【週末美術館】終わる夏に一筋の陽光
2009年11月01日14時47分 / 提供:Record China
CGを駆使しつつ油彩画的なアナログ感漂う写真作品を発表している李鴻飛は、主に花をモチーフとした創作を続けている。昨年の震災で犠牲となった子供らに捧げた「終わる夏に一筋の陽光」は、絶望の底に沈みながらもかすかな命の息吹を感じさせる温かみある作品群だ。

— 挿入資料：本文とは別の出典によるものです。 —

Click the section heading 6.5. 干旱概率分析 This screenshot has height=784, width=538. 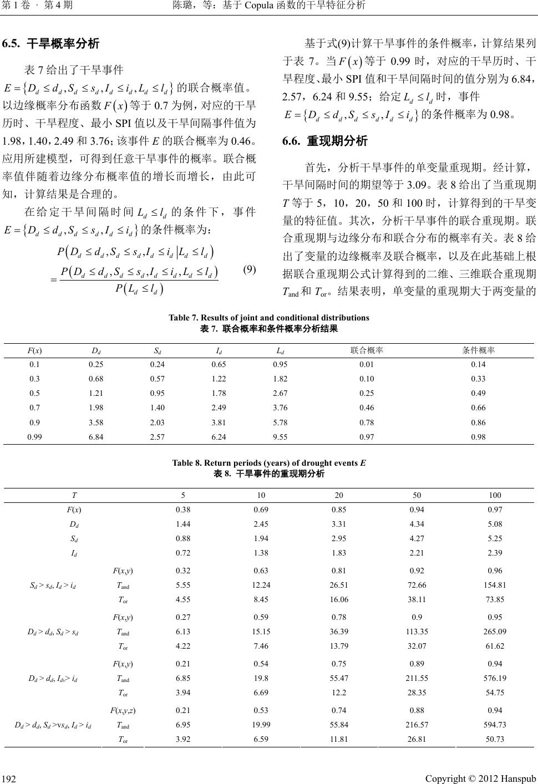[x=51, y=43]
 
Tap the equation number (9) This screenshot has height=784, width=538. [x=250, y=270]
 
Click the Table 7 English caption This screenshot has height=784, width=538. [x=269, y=318]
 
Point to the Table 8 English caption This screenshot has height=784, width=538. [x=269, y=463]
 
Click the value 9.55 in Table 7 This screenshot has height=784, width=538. [x=280, y=437]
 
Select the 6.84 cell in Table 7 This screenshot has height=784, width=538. [x=95, y=437]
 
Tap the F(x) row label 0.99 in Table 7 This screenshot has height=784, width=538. [x=34, y=437]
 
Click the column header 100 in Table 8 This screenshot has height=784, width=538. [x=495, y=495]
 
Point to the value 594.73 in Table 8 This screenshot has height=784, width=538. [x=495, y=724]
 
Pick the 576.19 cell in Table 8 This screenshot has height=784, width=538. [x=495, y=678]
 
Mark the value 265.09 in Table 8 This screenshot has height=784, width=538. [x=495, y=631]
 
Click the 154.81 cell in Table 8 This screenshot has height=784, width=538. [x=495, y=584]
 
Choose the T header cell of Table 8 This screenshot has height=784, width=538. [x=74, y=495]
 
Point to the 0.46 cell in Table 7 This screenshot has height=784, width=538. [x=366, y=408]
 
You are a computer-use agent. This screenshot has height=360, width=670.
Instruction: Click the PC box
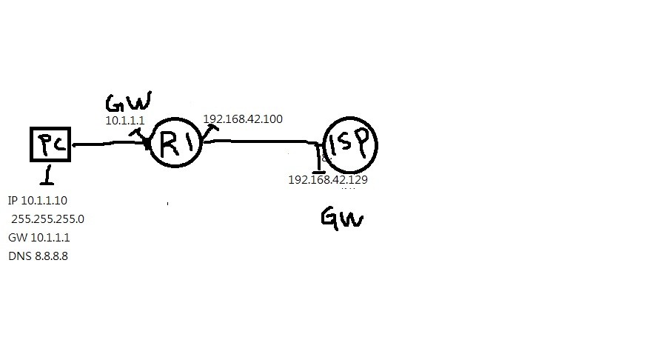[x=50, y=144]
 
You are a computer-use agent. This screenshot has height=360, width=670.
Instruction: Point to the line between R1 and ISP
[x=259, y=140]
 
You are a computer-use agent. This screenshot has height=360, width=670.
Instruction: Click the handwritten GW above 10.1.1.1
[x=127, y=102]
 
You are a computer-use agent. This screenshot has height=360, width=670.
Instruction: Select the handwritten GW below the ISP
[x=342, y=218]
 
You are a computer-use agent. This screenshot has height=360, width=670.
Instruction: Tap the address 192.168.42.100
[x=243, y=119]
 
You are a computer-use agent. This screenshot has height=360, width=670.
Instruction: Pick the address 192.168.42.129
[x=328, y=179]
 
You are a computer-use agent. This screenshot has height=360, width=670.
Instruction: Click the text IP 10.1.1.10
[x=38, y=201]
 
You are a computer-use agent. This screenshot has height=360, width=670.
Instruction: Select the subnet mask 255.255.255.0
[x=48, y=219]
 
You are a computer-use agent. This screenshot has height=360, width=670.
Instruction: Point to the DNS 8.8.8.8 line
[x=38, y=256]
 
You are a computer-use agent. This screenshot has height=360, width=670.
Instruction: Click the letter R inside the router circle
[x=168, y=143]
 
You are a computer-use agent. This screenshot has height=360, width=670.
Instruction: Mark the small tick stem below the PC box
[x=48, y=174]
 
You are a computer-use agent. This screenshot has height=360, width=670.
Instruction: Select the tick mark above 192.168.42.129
[x=320, y=158]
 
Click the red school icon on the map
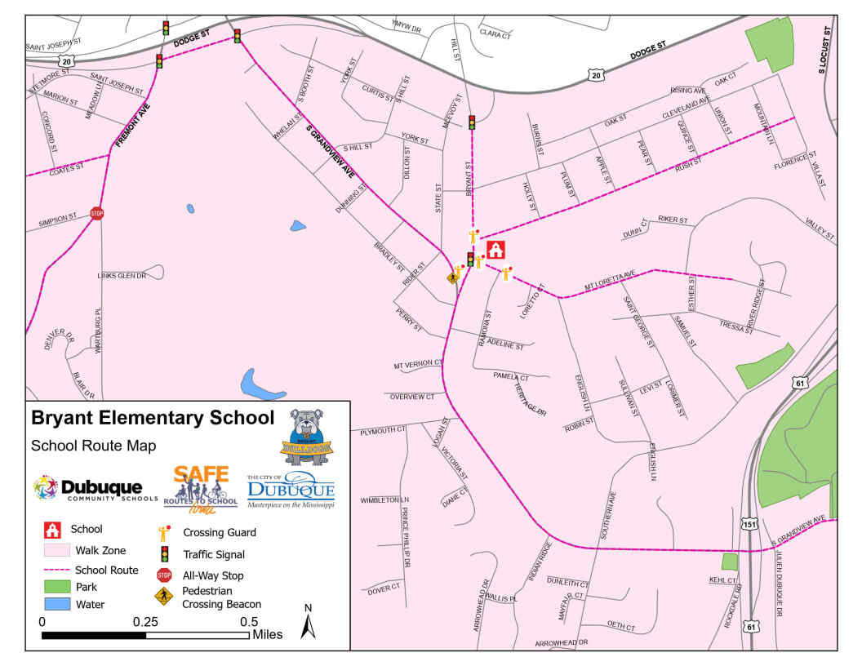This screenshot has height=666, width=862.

「夏日最後一縷陽光(終わる夏に一筋の陽光)」と題した連作では、蓮を主題に取り上げた。これは08年春に発生した四川大地震によって、幼くして命を奪われた子供たちに捧げた挽歌という位置づけで、世の無常や生命のはかなさを表現したものである。被写体となっている蓮の花や葉、実はいずれも茎が折れ曲がり、無残にもしおれて下を向いている。夢を奪われ、命を絶たれた無念さが漂うが、果てた命の傍らに、あらたな生命の息吹を感じさせるトンボやカワセミの姿が、それこそ一条の希望の光となって現われている。絶望の底にあっても決して挫けず、未来を信じる心を捨ててはいけない…そんな作者のメッセージが伝わってくるようだ。(文/山上仁奈)
【その他の写真】
●李鴻飛(リー・ホンフェイ)
1965年生まれ、湖北省出身。1989年に湖北美術学院で油彩画を専攻。1993年より同省応城市内の企業でカメラマンやグラフィックデザイナーとして働く傍ら、「閑雲遠鶴」の名で創作活動を展開している。代表作に「終わる夏に一筋の陽光」「失われた風景」「月光曲」など。
※週末美術館では、中華圏のアーティストを中心に日本や世界各地の写真作品、美術作品、書道作品など様々なジャンルの作品をご紹介していきます。